The township does not have any legislation or zoning regulations in place to help make sure that when people put in solar panels, particularly ground displays and hydronic burners, they are doing so in a way that doesn’t disrupt neighbors or other businesses.
“We hired a consultant to help us write the language,” said Trustee Ray Schulte. “The Zoning Commission initiated a public hearing to approve it just to have the zoning code for solar panels, rooftop and ground array … and outdoor wood fire hydronic burners.
“We don’t have any language for that so the idea is to put something into place so that we can manage that.”
Residents and business owners who wish to use ground and roof solar panels and other energy alternatives must go before the township’s zoning board to present the idea and get a permit.

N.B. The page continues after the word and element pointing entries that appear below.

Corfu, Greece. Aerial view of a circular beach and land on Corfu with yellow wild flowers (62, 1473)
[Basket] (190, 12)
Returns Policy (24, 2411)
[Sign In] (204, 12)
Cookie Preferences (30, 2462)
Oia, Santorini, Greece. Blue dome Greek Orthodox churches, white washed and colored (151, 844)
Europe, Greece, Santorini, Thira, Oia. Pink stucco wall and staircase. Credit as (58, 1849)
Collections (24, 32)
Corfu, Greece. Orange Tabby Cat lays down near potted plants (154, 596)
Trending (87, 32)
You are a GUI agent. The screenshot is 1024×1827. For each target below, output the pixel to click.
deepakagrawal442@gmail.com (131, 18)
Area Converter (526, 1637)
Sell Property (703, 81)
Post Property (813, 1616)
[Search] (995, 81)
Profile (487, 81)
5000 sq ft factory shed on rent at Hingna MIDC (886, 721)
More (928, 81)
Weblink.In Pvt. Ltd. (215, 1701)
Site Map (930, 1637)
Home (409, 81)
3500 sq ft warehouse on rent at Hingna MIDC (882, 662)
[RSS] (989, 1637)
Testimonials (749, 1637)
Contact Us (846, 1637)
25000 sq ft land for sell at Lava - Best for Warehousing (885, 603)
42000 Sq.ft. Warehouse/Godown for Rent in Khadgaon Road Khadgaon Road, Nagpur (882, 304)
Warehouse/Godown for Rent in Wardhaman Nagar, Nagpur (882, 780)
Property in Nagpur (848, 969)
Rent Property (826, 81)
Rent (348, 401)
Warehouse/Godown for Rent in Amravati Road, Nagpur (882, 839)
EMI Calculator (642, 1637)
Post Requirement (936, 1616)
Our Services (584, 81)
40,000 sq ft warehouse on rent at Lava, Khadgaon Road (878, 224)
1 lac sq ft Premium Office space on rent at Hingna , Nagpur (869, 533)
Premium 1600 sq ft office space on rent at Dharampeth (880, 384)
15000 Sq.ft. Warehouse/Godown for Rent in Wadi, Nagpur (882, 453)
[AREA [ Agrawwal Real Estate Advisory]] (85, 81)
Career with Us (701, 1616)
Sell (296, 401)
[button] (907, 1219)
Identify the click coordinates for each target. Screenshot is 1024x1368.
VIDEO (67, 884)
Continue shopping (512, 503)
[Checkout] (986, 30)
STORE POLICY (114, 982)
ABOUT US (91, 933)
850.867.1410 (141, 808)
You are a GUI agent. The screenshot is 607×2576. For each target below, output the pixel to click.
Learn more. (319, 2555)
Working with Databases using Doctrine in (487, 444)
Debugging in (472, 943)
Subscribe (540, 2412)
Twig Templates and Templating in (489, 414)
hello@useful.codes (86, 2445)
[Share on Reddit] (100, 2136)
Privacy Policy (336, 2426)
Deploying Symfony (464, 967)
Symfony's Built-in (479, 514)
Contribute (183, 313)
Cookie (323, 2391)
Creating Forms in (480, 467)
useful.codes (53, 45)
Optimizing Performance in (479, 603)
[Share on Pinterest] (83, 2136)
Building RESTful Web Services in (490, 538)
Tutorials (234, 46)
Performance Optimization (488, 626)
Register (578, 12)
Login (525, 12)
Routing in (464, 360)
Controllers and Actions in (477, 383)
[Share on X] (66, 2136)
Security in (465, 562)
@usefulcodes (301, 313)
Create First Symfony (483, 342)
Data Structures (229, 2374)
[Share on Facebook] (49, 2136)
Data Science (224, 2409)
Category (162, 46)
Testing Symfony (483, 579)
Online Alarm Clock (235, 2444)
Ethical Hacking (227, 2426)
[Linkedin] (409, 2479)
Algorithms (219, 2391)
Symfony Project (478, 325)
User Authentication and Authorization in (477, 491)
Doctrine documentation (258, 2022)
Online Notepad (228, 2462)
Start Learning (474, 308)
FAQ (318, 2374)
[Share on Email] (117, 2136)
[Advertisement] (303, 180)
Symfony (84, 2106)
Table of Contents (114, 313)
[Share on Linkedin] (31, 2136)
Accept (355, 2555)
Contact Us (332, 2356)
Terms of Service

Schulte said a recent request by a homeowner to install solar panels led to the discovery that no such legislation existed in the township. The project has not gone forward while trustees worked out the regulations.
Now, the township’s zoning board has the authority to review the project and issue a permit before installation
The meeting also included an updated on work taking place at the Hinckley Administration Building.
“This is something that I’ve been working on diligently since the middle of last year,” Schulte said. “It’s finally coming to fruition.”
The town hall consists of two generations of structures with associated issues, according to a report given by KR Architects, LLC.
These include the town hall and the fire station, which are attached.
Some foundational issues have been observed along with some structural issues to the wheelchair ramp. As a result, Schulte said he has been working to get some grant money to make some renovations to the building.
The township has received $31,000 from the Ohio Facilities Construction Commission and approximately $78,800 in Community Development Block Grant funds given out by the county commissioners.
“The intent of that money, the $31,000, is to tear out the existing ramp … to fix the foundation there,” Schulte said.
“The stone is deteriorating, there are drainage issues. And then the other part, we will put up an electric lift for the handicapped instead of a ramp and then we are going to build a porch, a covered porch area, for that as well.”
The township will be sending the project out to bid in a few weeks.